• Instructions to follow: Reproduce each line of the records below verbatim, omitting the pictures.

════════════════════

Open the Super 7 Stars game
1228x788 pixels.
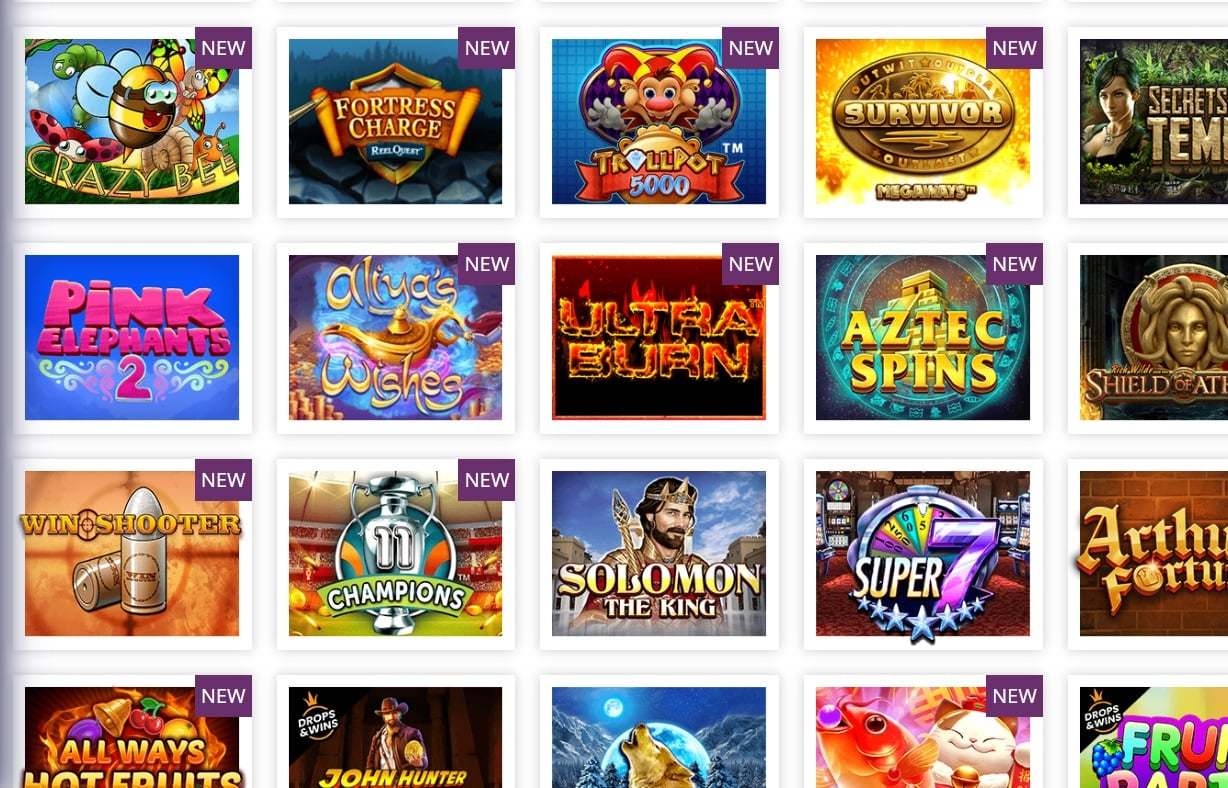(x=923, y=554)
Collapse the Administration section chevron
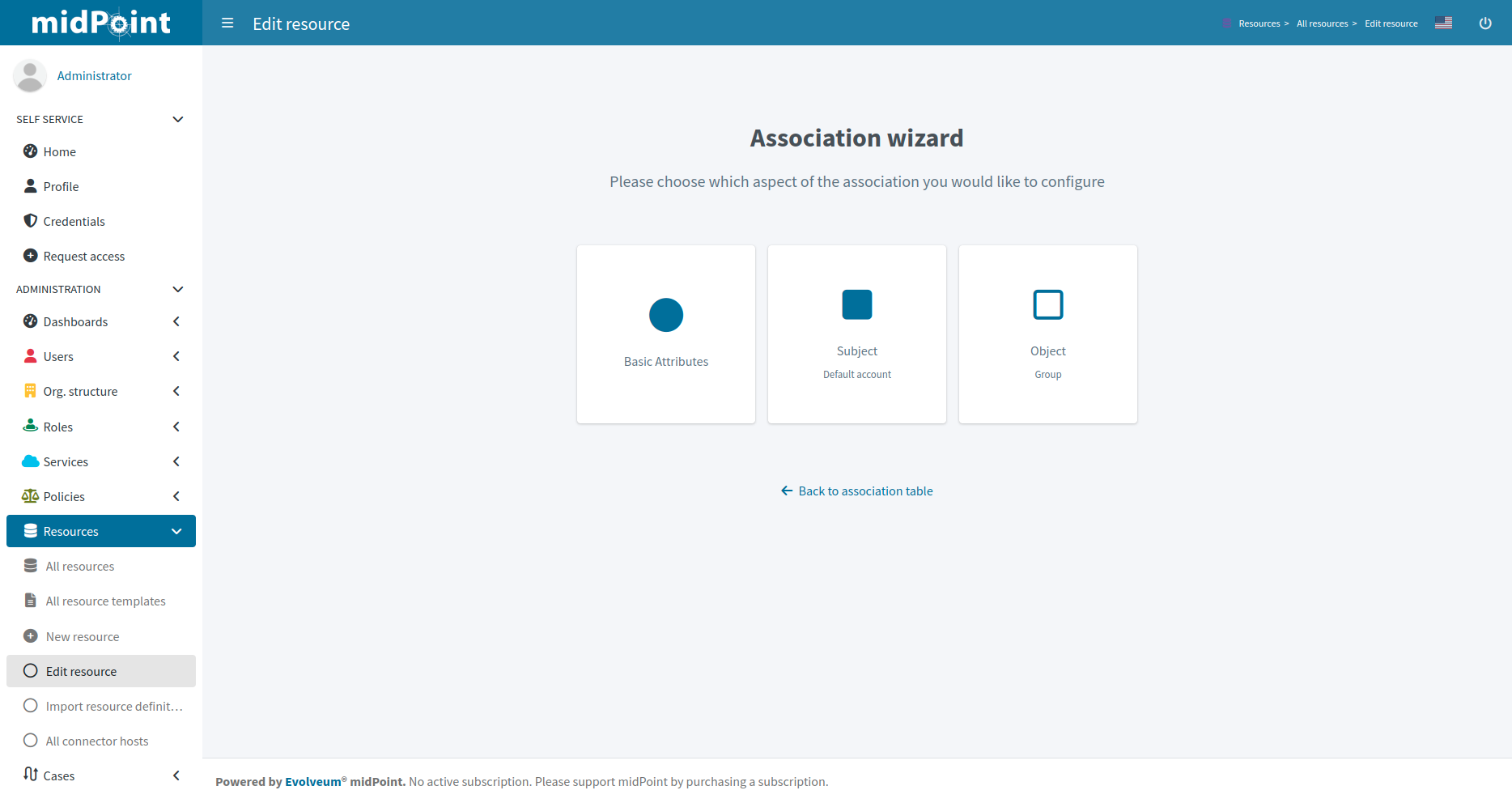 pyautogui.click(x=177, y=290)
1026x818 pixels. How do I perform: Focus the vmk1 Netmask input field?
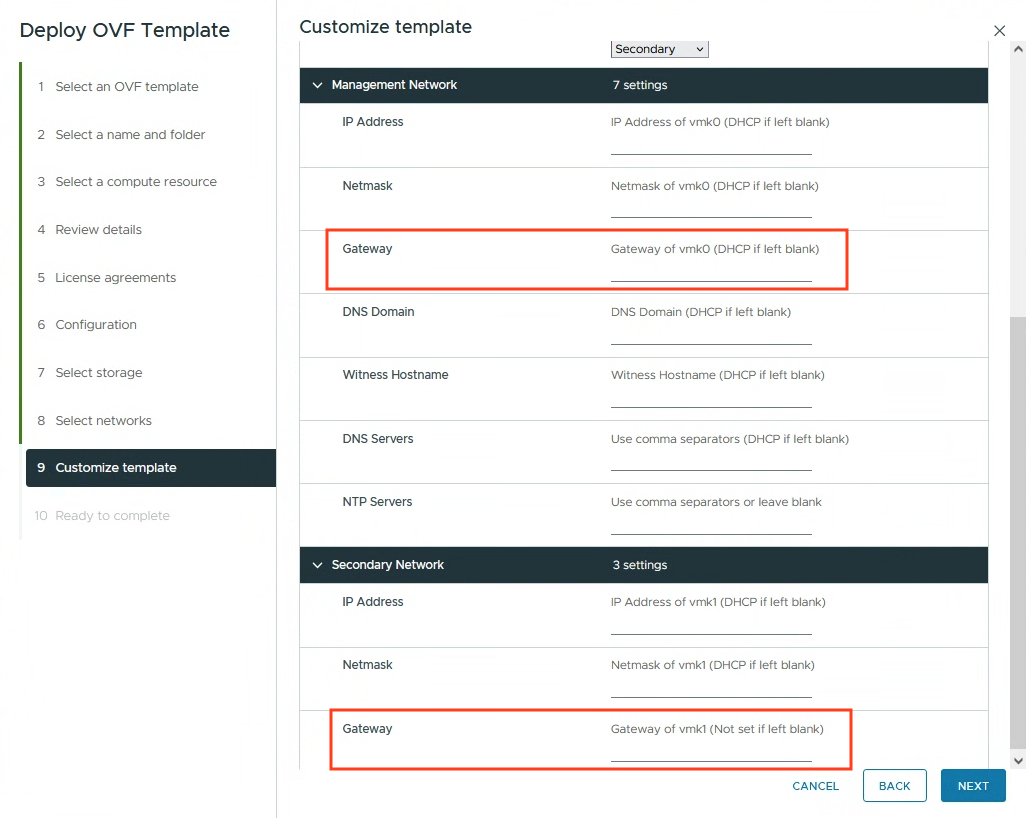pyautogui.click(x=711, y=688)
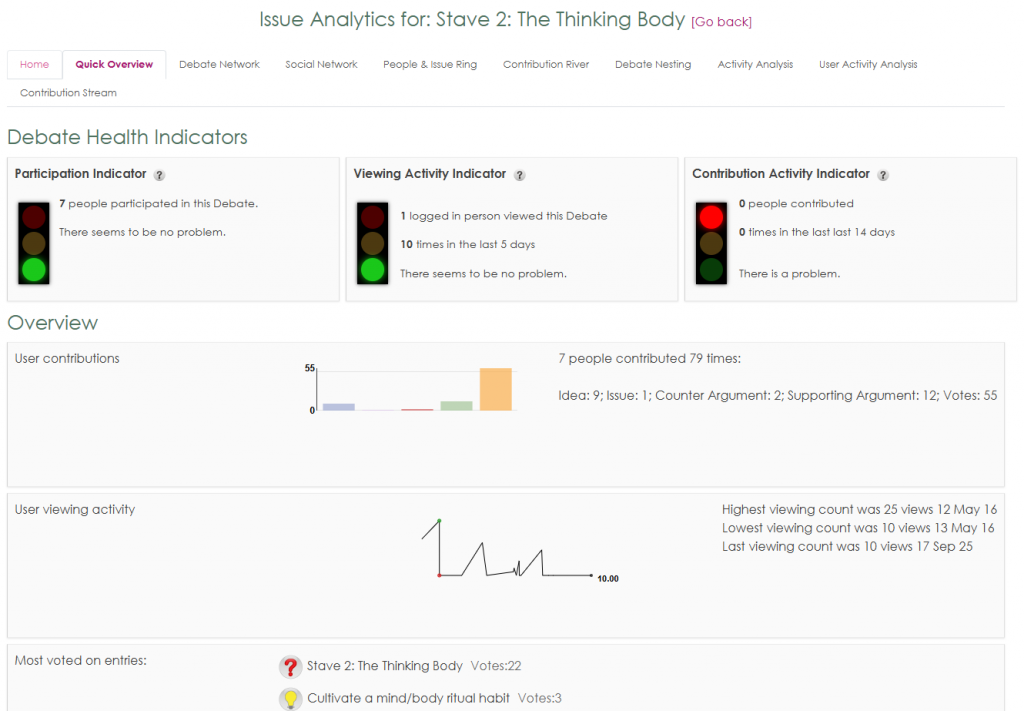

════════════════════

• Exercise output:
Open the Super 7 Stars game
1228x788 pixels.
(x=923, y=554)
Collapse the Administration section chevron
 pyautogui.click(x=177, y=290)
1026x818 pixels. How do I perform: Focus the vmk1 Netmask input field?
pyautogui.click(x=711, y=688)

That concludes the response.